Autism affects the gut microbiome (not the other way around)

Research has suggested that autism spectrum disruption may be caused, at least in part, by differences in the composition of the gut microbiota. Now, one study argues that the relationship may work in reverse: the diversity in species found in the bowels of children with autism may be due to their dietary preferences associated with the disease.

Over the past decade, several studies have looked at the link between certain species of microbes in the gut and mental health.

In this new study, scientists analyzed stool samples from 247 children, aged between 2 and 17 years. Samples were collected from 99 children diagnosed with autism spectrum disorder, 51 undiagnosed siblings and 97 unrelated and undiagnosed children.

In addition to analyzing the samples by metagenomic sequencing, the scientists also carefully examined diet, as well as age and sex, reports the Ars Technica.

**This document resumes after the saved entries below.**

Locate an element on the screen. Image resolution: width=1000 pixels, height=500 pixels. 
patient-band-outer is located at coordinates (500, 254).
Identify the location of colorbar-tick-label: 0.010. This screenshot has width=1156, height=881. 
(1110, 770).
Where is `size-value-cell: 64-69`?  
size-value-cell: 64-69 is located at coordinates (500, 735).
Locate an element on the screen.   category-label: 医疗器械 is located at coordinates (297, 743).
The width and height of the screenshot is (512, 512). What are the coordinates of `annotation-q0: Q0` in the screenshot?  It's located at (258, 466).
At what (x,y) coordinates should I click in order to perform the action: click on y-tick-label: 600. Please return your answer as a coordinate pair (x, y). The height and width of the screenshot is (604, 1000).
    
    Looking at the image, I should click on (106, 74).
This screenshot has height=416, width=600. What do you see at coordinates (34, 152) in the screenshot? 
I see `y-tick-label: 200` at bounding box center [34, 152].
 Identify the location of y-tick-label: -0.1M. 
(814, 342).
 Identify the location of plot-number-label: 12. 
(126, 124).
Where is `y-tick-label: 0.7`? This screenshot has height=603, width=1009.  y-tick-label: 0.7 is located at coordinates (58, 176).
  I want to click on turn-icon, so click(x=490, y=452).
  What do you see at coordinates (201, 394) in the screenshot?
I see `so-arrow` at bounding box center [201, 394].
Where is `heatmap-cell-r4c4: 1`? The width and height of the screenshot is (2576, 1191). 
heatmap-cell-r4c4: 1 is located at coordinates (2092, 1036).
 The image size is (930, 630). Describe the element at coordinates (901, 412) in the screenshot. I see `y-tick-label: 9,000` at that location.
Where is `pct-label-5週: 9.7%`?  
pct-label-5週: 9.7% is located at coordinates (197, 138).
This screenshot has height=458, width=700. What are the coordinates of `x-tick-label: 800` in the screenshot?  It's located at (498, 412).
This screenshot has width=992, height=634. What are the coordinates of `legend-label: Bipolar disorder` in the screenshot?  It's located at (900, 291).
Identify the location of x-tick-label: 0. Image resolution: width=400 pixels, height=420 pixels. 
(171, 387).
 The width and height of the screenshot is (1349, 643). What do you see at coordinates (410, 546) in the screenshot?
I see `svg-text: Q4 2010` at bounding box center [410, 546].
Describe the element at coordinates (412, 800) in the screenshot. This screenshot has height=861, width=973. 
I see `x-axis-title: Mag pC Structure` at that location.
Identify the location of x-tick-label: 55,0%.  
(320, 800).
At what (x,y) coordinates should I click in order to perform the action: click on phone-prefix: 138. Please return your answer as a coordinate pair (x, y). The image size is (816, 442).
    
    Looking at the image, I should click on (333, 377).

The team found limited evidence of a direct association of autism with the microbiome. However, it discovered a highly significant association between autism and diet.

Children diagnosed with autism had a less diversified diet is poorer dietary quality.

This can be explained by the allergies associated with the disease, by the fact that children with autism have strong sensory likes and dislikes, or by the symptoms themselves.

“The data support a surprisingly simple and intuitive model in which autism-related characteristics promote restricted dietary preferences“explained investigator Chloe Yap. “This, in turn, leads to less microbiological diversity.”

In the study, the authors note, however, that it remains possible that the microbiome may influence the behavior of children in a cycle of feedback.

O scientific article was published this month in Cell.